Task item -
What you return should match the records below exactly.

*** Opening of Supplied material ***

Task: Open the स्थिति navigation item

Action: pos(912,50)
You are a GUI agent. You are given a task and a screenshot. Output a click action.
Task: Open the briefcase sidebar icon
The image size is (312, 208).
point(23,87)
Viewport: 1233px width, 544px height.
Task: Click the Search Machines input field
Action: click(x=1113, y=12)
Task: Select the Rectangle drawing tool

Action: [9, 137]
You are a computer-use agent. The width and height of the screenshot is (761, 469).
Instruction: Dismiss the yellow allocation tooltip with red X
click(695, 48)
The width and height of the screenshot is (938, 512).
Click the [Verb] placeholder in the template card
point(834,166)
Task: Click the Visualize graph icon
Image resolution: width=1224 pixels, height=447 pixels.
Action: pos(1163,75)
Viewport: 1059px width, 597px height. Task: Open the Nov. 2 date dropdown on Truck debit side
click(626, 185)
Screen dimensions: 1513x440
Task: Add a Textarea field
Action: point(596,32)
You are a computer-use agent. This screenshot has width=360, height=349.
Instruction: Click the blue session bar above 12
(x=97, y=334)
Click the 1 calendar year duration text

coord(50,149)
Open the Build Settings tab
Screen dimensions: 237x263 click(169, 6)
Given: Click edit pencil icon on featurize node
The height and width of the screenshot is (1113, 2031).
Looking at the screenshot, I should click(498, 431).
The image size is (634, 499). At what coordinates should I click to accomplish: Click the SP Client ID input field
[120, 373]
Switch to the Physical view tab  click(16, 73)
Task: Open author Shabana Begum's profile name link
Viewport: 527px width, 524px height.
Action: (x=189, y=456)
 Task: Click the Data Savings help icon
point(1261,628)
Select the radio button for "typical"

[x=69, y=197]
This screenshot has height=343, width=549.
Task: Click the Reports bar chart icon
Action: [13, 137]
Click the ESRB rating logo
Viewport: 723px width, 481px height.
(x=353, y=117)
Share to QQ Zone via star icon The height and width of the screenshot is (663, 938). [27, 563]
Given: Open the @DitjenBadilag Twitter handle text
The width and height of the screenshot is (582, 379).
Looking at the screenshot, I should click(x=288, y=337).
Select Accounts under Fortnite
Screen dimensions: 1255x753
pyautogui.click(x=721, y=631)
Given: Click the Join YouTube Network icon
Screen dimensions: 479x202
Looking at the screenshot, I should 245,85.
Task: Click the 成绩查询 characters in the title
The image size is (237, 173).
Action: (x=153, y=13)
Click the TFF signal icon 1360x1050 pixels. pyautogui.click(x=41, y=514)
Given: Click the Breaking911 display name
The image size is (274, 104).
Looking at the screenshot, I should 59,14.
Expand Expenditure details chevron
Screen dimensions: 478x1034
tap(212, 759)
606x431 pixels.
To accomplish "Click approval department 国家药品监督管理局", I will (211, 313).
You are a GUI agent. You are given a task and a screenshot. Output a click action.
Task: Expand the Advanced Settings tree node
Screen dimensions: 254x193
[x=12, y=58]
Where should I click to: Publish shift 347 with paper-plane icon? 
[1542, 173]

*** Close of Supplied material ***

Exercise result -
Task: Open the स्थिति navigation item

Action: pos(912,50)
You are a GUI agent. You are given a task and a screenshot. Output a click action.
Task: Open the briefcase sidebar icon
The image size is (312, 208).
point(23,87)
Viewport: 1233px width, 544px height.
Task: Click the Search Machines input field
Action: click(x=1113, y=12)
Task: Select the Rectangle drawing tool

Action: [9, 137]
You are a computer-use agent. The width and height of the screenshot is (761, 469).
Instruction: Dismiss the yellow allocation tooltip with red X
click(695, 48)
The width and height of the screenshot is (938, 512).
Click the [Verb] placeholder in the template card
point(834,166)
Task: Click the Visualize graph icon
Image resolution: width=1224 pixels, height=447 pixels.
Action: pos(1163,75)
Viewport: 1059px width, 597px height. Task: Open the Nov. 2 date dropdown on Truck debit side
click(626, 185)
Screen dimensions: 1513x440
Task: Add a Textarea field
Action: point(596,32)
You are a computer-use agent. This screenshot has width=360, height=349.
Instruction: Click the blue session bar above 12
(x=97, y=334)
Click the 1 calendar year duration text

coord(50,149)
Open the Build Settings tab
Screen dimensions: 237x263 click(169, 6)
Given: Click edit pencil icon on featurize node
The height and width of the screenshot is (1113, 2031).
Looking at the screenshot, I should click(498, 431).
The image size is (634, 499). At what coordinates should I click to accomplish: Click the SP Client ID input field
[120, 373]
Switch to the Physical view tab  click(16, 73)
Task: Open author Shabana Begum's profile name link
Viewport: 527px width, 524px height.
Action: (x=189, y=456)
 Task: Click the Data Savings help icon
point(1261,628)
Select the radio button for "typical"

[x=69, y=197]
This screenshot has height=343, width=549.
Task: Click the Reports bar chart icon
Action: [13, 137]
Click the ESRB rating logo
Viewport: 723px width, 481px height.
(x=353, y=117)
Share to QQ Zone via star icon The height and width of the screenshot is (663, 938). [27, 563]
Given: Open the @DitjenBadilag Twitter handle text
The width and height of the screenshot is (582, 379).
Looking at the screenshot, I should click(x=288, y=337).
Select Accounts under Fortnite
Screen dimensions: 1255x753
pyautogui.click(x=721, y=631)
Given: Click the Join YouTube Network icon
Screen dimensions: 479x202
Looking at the screenshot, I should 245,85.
Task: Click the 成绩查询 characters in the title
The image size is (237, 173).
Action: (x=153, y=13)
Click the TFF signal icon 1360x1050 pixels. pyautogui.click(x=41, y=514)
Given: Click the Breaking911 display name
The image size is (274, 104).
Looking at the screenshot, I should 59,14.
Expand Expenditure details chevron
Screen dimensions: 478x1034
tap(212, 759)
606x431 pixels.
To accomplish "Click approval department 国家药品监督管理局", I will (211, 313).
You are a GUI agent. You are given a task and a screenshot. Output a click action.
Task: Expand the Advanced Settings tree node
Screen dimensions: 254x193
[x=12, y=58]
Where should I click to: Publish shift 347 with paper-plane icon? 
[1542, 173]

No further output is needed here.